If you want to take extra precautionary measures with your infant and don’t know how to talk to your loved ones about your requests, here’s an open letter I know you’ll find helpful.

Be strong and vocal as a parent and respectful as a guest – protect those babies!

 

“I wrote this review while participating in a blog tour by Mom Central Consulting on behalf of MedImmune and received promotional item to thank me for taking the time to participate.”

 

{ 5 comments… read them below or add one }

1 Vallorie March 22, 2012 at 10:11 pm

I had my first child 35 years ago, and was counseled by my pediatrician to stay home, and limit visitation for a full month after she was born – a practice I followed for all three of my children. I was told in general terms that it was important to limit the baby’s exposure to “germs,” but the seriousness of RSV makes sense to me now. It is still startling for me to see young moms out shopping, or sitting at Starbucks with teeny little newborns. I suppose the fast pace of our daily lives now makes the thought of staying home for a month seem too confining – but it’s so important for newborn well-being!
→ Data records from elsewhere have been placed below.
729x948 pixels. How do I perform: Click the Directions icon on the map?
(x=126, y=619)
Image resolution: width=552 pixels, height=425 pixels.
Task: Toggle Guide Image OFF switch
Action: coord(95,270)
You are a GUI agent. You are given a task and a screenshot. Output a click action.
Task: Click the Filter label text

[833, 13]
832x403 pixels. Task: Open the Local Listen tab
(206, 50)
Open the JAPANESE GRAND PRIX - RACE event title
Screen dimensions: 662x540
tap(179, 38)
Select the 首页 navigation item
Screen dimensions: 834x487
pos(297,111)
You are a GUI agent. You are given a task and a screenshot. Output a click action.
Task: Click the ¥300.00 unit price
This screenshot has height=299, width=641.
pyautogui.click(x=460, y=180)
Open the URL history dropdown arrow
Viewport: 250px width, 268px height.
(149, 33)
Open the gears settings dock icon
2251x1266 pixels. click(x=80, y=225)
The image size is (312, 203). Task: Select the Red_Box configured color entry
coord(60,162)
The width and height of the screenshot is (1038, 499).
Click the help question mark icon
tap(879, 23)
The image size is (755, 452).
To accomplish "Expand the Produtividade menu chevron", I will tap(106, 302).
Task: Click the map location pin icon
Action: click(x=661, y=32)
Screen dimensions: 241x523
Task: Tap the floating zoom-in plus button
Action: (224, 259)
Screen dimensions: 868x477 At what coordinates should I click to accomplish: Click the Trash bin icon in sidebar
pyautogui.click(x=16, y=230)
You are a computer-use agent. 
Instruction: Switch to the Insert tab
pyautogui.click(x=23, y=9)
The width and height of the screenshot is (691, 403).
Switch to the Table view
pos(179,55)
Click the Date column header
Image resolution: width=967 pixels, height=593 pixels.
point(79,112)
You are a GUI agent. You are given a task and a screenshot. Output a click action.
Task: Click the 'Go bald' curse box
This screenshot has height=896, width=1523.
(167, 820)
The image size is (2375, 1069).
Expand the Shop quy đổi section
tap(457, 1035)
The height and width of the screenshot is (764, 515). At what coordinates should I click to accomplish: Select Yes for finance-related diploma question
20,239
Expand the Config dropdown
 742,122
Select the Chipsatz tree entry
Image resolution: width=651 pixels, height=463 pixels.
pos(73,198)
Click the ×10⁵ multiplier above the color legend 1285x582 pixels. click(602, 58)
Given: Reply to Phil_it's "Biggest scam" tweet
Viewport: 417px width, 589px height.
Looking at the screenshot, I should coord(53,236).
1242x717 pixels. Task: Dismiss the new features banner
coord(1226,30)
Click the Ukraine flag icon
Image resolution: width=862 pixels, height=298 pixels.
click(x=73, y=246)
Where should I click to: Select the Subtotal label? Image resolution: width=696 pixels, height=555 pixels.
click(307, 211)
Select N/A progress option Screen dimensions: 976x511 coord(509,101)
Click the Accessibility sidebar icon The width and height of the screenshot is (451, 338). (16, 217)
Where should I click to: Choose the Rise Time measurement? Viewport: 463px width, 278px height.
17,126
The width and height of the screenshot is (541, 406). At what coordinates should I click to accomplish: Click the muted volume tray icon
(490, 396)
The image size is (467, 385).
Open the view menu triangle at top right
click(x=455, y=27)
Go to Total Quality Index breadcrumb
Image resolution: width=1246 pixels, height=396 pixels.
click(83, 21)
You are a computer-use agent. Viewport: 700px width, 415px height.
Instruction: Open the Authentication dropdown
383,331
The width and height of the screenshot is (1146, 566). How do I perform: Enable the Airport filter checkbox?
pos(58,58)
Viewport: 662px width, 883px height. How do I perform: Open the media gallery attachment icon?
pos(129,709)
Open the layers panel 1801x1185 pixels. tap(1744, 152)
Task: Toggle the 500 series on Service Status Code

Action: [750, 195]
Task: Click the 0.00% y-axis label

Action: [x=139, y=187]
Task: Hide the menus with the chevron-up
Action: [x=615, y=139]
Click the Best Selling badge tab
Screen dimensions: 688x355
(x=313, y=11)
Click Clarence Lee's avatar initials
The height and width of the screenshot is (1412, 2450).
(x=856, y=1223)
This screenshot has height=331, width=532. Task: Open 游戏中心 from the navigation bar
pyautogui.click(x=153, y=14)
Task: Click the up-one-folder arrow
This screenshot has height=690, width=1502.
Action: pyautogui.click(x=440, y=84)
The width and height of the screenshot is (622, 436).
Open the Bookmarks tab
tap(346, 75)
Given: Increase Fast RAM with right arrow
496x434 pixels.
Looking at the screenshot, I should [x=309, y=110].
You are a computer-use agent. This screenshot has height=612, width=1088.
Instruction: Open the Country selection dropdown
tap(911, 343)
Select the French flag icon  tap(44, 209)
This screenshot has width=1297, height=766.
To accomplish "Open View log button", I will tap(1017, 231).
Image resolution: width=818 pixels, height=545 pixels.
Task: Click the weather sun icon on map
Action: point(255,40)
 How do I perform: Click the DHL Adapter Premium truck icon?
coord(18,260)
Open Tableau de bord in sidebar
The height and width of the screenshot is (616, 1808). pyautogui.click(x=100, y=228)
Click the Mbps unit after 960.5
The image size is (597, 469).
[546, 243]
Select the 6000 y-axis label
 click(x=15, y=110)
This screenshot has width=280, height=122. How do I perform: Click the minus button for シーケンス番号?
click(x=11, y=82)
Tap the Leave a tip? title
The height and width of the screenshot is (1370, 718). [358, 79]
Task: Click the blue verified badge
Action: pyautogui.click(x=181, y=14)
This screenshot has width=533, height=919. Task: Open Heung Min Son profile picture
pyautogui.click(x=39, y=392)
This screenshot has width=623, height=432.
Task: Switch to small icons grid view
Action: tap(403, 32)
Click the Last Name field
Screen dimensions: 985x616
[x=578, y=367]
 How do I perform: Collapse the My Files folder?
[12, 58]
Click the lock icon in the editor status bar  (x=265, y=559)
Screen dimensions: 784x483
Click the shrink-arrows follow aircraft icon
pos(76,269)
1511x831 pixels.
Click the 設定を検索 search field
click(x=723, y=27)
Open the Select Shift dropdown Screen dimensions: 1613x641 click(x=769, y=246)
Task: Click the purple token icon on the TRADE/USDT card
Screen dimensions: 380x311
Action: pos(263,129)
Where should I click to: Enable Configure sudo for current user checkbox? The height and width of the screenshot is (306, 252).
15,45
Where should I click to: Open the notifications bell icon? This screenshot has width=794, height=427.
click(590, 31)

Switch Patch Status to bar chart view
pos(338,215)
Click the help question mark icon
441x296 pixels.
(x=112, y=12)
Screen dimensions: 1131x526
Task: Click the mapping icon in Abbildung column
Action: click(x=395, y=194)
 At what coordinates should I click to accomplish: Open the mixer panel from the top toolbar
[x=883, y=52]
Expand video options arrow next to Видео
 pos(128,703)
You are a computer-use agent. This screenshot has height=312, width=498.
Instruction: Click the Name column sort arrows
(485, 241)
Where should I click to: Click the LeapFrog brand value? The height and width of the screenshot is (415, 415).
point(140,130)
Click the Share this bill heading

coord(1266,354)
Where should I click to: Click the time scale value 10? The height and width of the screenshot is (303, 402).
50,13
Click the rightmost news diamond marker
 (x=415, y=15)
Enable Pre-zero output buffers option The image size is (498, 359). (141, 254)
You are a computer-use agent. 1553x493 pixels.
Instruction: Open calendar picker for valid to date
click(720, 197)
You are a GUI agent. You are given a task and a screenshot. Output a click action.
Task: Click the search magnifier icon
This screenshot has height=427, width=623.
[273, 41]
2 Jenny March 23, 2012 at 6:17 am

Do you remember the laminated card Amanda hung from her preemie’s carseat telling people to love her from a distance with no touching or something? It was the coolest and was polite. I wish they would just hand those things out as moms left the hospital with their little weak-lunged babes. Thank you for writing the post. I wish people who don’t immunize their children against whooping cough would stay far, far from my babies. That is what scares me more than RSV.

3 Sara R March 23, 2012 at 1:53 pm

@Jenny – I get so many comments about the little stop sign (ours is made of a durable, rubbery material) warning people to “Wash your hands before you touch mine” and agree every parent should get one at the hospital. We only got one because our baby was in the NICU for a week, but every baby is at risk.

4 Jinii Boren March 23, 2012 at 7:36 pm

Thanks for writing this and putting it out there. People always are giving me a hard time of being over protective of my babies but I am there to do what is best for them. Again thank you!

5 Kelsey March 26, 2012 at 10:07 am

Jenny, I don’t think I ever saw Amanda’s sign, but that’s a great idea. They really should give them to everyone, even healthy full-term babies. They really do just need to be loved from a distance for the first little while.